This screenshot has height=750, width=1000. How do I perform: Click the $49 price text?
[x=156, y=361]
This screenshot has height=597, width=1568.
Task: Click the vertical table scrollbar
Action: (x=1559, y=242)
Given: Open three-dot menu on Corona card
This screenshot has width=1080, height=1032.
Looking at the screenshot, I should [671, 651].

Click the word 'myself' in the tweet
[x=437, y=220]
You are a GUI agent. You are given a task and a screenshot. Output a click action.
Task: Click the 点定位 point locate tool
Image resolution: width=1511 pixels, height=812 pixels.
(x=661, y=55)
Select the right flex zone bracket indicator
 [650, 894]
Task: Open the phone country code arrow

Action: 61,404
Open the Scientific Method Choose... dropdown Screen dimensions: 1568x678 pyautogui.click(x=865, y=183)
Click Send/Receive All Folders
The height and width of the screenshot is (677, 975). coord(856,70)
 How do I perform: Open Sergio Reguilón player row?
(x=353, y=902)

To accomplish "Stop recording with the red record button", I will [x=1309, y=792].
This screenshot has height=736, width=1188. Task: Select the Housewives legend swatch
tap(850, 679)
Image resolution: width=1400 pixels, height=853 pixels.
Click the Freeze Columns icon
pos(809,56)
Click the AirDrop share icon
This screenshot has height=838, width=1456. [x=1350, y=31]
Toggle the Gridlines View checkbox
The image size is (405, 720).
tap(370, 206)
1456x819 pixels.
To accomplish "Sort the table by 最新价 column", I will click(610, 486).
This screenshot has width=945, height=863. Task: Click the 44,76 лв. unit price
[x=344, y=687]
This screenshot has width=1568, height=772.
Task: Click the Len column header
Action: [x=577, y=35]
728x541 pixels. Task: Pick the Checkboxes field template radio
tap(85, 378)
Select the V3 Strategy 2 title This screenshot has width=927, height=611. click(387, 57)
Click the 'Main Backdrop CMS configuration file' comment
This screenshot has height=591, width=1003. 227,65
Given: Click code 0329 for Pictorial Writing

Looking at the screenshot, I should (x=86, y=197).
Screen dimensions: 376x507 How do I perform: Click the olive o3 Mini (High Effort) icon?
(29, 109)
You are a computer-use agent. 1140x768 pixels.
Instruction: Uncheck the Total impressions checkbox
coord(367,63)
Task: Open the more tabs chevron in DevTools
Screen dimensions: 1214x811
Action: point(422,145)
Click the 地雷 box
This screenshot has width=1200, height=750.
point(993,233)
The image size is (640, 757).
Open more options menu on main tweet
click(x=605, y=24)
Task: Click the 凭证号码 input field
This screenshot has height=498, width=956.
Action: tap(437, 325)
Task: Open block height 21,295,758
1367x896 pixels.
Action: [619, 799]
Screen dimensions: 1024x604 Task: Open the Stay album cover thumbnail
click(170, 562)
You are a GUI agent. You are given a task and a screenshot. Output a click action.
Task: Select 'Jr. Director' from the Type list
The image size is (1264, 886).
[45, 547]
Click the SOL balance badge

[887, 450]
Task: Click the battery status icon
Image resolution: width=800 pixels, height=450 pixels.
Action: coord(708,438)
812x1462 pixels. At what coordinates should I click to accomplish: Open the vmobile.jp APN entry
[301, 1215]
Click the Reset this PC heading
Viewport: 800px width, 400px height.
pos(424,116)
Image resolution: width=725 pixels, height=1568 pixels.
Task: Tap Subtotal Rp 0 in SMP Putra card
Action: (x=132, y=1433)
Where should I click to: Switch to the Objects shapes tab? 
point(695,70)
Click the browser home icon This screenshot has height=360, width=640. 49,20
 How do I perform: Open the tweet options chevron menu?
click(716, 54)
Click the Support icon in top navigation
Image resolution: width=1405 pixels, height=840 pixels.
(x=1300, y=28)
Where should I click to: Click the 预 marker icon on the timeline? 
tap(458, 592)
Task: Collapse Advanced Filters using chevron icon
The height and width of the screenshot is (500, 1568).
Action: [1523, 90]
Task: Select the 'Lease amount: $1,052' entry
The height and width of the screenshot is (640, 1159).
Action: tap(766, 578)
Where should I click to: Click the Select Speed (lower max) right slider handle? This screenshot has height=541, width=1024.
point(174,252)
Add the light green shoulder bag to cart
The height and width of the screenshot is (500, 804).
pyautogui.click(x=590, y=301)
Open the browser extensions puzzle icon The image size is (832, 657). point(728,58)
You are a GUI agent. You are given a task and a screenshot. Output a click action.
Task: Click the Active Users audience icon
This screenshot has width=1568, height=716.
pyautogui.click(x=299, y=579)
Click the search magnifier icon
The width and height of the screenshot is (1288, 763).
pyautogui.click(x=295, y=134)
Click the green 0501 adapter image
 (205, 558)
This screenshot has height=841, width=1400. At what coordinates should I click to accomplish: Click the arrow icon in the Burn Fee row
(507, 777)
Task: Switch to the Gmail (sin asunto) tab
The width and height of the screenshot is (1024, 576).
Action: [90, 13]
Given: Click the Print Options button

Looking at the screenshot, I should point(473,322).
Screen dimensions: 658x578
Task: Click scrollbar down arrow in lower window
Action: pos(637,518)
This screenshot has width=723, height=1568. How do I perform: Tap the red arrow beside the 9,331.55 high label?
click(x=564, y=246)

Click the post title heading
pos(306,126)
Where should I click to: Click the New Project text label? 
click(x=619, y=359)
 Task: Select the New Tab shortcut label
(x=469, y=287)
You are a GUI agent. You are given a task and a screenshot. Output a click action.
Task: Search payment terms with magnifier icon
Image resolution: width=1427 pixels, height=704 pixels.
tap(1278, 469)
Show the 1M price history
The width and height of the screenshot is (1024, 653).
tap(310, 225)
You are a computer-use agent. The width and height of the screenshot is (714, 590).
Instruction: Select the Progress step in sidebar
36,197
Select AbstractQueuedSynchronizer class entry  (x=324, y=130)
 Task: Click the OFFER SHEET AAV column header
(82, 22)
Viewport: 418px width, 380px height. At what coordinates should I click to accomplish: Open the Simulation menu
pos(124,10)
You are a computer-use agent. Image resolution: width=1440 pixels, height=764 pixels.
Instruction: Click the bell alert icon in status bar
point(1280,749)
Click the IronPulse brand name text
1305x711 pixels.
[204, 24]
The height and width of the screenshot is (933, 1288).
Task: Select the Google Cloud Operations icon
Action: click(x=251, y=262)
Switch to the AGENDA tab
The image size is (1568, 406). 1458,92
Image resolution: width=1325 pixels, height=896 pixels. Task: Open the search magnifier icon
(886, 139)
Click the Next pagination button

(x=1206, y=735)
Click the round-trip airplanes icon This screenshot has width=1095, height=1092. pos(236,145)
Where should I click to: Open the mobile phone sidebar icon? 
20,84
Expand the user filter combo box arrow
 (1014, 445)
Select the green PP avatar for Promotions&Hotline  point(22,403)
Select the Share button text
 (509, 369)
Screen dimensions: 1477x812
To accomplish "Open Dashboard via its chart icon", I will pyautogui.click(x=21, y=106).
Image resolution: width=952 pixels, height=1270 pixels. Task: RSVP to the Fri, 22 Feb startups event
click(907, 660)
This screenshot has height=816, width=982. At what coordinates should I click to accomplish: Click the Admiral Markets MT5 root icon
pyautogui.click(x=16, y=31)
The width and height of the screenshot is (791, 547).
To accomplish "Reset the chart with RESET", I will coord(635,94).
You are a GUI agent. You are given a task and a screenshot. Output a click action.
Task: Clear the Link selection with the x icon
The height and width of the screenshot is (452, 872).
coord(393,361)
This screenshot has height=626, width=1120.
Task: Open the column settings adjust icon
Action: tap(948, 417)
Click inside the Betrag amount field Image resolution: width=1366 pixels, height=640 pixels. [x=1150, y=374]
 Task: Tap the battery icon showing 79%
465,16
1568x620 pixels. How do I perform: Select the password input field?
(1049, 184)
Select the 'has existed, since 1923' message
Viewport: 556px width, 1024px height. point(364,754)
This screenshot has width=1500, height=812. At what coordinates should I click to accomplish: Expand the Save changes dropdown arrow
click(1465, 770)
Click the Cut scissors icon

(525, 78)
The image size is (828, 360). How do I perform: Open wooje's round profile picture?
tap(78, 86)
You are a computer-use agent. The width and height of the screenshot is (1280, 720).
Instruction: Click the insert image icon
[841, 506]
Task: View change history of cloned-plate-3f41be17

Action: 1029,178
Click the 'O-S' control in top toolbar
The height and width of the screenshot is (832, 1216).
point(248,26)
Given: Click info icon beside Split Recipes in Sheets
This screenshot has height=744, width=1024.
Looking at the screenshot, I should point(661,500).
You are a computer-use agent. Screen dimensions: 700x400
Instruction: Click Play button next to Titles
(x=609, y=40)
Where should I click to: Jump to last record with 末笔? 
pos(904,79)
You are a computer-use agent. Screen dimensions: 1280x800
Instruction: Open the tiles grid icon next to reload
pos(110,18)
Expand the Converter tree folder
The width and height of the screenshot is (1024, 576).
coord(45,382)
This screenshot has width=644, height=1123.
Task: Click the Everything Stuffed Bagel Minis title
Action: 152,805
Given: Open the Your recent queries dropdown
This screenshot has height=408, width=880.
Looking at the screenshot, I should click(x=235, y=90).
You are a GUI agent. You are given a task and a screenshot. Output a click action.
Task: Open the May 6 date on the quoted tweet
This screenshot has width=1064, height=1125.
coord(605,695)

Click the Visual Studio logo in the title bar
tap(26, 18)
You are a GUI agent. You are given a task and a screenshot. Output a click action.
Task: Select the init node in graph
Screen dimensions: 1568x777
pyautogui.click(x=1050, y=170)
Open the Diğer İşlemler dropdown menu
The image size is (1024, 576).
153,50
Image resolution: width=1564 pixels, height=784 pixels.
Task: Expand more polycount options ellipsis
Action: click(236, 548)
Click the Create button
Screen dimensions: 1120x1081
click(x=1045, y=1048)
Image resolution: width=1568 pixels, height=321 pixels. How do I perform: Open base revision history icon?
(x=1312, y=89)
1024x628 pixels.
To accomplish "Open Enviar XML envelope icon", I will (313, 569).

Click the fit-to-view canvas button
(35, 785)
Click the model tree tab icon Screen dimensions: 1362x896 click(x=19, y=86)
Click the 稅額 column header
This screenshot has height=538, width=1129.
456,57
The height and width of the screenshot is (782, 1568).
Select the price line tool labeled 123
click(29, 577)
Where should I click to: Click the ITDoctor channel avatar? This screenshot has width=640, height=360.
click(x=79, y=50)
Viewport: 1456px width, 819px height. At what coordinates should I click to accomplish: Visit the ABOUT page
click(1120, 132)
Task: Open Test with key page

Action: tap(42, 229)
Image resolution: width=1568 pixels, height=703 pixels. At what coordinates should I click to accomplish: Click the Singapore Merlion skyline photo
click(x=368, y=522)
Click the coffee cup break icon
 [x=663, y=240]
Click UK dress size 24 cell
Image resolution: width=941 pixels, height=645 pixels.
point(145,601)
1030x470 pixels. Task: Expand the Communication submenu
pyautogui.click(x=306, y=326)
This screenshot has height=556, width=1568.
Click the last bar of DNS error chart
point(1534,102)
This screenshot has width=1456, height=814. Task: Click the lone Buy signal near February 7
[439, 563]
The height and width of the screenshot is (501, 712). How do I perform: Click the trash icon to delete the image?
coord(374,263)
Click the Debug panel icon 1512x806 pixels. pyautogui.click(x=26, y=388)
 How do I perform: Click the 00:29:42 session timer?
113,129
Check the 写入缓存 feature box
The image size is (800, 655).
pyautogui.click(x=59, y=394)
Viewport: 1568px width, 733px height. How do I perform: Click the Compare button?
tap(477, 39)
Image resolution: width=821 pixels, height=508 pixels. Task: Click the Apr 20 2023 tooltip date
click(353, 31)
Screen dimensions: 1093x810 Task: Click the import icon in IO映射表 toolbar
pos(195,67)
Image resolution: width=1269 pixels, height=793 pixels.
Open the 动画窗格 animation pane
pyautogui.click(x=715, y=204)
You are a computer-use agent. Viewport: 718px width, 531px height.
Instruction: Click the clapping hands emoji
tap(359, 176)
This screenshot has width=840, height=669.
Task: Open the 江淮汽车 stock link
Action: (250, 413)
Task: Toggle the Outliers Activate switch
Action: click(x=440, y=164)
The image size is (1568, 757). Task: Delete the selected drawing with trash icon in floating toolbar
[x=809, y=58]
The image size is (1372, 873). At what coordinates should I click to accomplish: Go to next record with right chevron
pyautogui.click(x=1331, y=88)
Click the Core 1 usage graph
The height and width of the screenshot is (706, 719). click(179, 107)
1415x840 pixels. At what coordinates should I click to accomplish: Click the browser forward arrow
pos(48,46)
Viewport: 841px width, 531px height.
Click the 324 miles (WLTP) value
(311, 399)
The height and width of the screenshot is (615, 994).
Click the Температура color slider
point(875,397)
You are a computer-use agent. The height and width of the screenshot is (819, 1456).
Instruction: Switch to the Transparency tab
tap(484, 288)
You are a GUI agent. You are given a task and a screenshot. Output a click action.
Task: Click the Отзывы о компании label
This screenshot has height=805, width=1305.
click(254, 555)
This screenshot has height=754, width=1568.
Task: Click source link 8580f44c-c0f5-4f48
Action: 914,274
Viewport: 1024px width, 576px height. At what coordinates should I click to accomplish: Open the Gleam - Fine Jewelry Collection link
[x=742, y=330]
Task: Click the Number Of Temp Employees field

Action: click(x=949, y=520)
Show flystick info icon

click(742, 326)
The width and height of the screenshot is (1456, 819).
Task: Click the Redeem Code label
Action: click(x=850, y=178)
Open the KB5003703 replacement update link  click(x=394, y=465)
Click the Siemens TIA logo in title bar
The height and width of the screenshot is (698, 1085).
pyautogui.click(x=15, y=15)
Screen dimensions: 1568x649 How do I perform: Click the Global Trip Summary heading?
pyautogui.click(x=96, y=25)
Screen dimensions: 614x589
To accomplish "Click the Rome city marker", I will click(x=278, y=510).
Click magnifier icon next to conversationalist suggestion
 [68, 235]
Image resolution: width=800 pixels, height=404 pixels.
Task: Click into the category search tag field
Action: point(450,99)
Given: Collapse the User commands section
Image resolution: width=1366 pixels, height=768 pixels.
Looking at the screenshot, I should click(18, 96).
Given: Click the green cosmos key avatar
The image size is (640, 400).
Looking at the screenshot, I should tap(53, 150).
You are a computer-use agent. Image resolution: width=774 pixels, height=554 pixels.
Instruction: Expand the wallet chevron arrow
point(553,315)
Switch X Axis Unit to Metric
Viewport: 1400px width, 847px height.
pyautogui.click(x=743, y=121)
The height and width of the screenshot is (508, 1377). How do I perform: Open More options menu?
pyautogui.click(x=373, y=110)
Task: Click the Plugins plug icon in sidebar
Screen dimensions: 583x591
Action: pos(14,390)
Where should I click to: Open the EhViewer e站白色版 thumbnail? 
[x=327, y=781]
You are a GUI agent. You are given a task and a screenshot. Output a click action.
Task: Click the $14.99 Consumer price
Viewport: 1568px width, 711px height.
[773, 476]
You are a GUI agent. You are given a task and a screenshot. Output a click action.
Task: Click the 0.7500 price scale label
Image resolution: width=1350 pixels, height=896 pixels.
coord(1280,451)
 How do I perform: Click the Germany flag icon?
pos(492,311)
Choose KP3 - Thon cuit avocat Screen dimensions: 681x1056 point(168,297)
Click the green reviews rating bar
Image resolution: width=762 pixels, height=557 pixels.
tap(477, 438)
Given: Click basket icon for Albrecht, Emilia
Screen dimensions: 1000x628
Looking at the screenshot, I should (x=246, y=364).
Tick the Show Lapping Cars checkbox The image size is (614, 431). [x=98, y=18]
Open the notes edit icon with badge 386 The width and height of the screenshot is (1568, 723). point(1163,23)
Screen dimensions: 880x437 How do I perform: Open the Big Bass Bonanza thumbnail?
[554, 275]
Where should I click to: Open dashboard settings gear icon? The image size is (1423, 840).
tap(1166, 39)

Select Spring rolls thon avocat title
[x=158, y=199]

########################################

■ WHAT TO WORK ON:
Please list every line in the rows above that contains the word "last".

■ RESPONSE TO THIS EXERCISE:
Where should I click to: Jump to last record with 末笔? 
Click the last bar of DNS error chart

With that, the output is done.